An Interesting Perspective On The Auto Companies Bailout

Today’s Wall Street Journal posted an article on the auto bailout and the cost to American taxpayers. The article mentioned the fact that in order to get taxpayers’ money back, shares of General Motors will need to rise to $53 from their current $26 to recoup the Bush-Obama investment. But that’s not the real cost of the bailout.

The article reminds us:

However things shake out, it will be only a fraction of the true costs in precedent and politicized investment. The bailouts signaled that major companies with union labor are too politically big to fail and undermined confidence in the rule of law. More troubling, the conversion of Detroit from an indirect to transparent Washington client continues to distort the auto market.

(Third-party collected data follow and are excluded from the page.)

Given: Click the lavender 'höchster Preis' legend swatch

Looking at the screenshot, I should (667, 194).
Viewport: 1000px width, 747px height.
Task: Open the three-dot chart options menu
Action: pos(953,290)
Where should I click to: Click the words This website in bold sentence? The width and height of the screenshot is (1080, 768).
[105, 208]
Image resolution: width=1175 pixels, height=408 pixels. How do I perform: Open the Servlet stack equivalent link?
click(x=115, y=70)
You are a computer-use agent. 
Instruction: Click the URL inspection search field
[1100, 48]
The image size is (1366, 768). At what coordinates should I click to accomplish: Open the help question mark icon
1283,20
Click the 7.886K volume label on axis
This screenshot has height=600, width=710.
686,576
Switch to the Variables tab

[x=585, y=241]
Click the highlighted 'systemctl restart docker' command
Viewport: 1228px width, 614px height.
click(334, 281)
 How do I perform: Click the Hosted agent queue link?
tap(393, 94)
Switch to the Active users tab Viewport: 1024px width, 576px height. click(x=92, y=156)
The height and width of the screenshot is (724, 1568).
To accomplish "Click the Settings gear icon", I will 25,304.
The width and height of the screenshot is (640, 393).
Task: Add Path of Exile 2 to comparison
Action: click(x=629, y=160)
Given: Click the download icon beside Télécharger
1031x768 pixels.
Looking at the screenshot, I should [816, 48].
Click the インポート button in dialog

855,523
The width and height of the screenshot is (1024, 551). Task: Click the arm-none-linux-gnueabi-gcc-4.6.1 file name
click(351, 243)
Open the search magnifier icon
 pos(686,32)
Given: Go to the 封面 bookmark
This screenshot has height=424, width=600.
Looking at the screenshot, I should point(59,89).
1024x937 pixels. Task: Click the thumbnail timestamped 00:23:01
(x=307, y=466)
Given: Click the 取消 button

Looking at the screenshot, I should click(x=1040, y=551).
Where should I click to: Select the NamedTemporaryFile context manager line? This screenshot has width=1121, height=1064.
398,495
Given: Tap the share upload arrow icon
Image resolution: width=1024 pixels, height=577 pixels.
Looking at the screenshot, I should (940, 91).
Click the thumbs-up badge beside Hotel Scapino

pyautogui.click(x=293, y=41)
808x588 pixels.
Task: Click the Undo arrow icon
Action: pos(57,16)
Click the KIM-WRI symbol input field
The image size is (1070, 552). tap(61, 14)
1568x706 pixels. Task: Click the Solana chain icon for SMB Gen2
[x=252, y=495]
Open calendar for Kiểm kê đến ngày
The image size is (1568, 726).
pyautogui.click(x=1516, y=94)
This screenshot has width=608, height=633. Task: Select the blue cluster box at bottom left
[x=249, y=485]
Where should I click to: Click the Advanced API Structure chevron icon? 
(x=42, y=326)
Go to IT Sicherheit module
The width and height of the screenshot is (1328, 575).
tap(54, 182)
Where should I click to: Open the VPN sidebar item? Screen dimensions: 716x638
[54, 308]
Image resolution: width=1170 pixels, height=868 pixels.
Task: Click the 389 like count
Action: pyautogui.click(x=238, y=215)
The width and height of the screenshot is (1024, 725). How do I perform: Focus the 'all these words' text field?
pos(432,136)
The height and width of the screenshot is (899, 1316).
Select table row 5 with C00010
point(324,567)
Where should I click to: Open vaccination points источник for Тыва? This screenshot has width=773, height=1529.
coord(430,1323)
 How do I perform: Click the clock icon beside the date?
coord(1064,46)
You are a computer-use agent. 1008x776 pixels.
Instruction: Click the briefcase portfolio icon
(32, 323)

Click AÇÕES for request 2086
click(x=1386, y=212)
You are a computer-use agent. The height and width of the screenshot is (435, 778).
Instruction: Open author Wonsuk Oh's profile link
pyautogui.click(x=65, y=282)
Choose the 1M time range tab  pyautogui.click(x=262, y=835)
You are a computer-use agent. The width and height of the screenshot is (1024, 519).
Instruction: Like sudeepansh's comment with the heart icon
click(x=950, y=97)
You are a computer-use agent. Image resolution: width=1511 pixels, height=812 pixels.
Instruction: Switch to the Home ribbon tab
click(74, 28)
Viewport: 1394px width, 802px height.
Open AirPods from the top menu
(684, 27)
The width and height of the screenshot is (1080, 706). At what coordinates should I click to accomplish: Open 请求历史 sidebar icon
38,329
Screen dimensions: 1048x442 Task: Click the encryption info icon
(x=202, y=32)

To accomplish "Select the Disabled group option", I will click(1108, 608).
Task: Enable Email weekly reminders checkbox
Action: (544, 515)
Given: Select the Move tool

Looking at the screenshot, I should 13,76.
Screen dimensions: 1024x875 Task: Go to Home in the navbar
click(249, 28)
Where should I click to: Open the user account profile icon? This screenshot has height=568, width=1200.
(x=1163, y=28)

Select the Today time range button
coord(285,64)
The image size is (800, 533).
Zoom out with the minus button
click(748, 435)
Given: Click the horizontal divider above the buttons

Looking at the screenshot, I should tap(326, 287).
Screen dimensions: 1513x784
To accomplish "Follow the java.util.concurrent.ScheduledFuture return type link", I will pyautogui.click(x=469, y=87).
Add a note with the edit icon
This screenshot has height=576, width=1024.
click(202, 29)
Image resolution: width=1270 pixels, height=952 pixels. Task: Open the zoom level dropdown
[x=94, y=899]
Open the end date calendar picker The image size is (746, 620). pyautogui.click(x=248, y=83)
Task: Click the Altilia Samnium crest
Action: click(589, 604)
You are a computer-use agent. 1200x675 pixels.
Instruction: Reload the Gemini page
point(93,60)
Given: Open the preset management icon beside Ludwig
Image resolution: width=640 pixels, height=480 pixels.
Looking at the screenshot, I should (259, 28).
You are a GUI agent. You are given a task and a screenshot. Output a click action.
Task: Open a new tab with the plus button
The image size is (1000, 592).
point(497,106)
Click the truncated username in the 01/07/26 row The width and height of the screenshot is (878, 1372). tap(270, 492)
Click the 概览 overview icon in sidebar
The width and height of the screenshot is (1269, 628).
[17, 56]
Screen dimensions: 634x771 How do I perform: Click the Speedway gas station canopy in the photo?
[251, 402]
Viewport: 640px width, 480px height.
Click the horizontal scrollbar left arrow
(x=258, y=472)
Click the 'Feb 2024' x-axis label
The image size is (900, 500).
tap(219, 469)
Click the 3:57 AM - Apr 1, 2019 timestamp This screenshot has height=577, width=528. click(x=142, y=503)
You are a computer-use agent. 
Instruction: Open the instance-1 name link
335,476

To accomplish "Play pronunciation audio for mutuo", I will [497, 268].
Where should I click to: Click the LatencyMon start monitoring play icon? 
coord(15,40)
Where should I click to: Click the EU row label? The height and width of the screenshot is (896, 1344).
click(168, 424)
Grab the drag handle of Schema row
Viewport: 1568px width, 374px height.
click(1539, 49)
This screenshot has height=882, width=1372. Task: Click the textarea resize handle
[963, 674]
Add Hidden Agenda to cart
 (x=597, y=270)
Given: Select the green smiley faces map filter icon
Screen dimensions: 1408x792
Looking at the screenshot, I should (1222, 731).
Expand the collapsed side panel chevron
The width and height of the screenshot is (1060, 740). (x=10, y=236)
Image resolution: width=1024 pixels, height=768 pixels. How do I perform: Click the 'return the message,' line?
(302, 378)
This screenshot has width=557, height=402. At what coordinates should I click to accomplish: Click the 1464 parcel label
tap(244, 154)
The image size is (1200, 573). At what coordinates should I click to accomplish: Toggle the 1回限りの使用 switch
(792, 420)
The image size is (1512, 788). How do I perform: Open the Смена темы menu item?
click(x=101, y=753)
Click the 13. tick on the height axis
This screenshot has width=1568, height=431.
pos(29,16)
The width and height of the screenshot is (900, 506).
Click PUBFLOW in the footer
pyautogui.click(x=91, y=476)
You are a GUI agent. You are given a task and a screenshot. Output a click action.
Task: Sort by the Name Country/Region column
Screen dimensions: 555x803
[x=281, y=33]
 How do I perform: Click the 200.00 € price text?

Last November, Mr. Obama’s enviroteers tightened fuel economy regulations again, jacking them up to 54.5 miles per gallon by 2025—well beyond the standards Congress set in 2007. The auto makers agreed despite their misgivings because as wards of the state they had no political choice. So Chrysler, GM and Ford will still be forced to make cars that dealers struggle to sell profitably, only many more of them.

The rule of law was not followed in the bailouts, and that will create problems for the companies in the future.

The article concludes:

The point is that the auto bailout isn’t an example of enlightened government revitalizing an industry after a market failure. It is a bailout in the wake of failed government policies and bad management that may keep going and going as Washington does whatever it takes to make sure Detroit keeps doing its political bidding.

Government meddling in the private sector is never a good idea.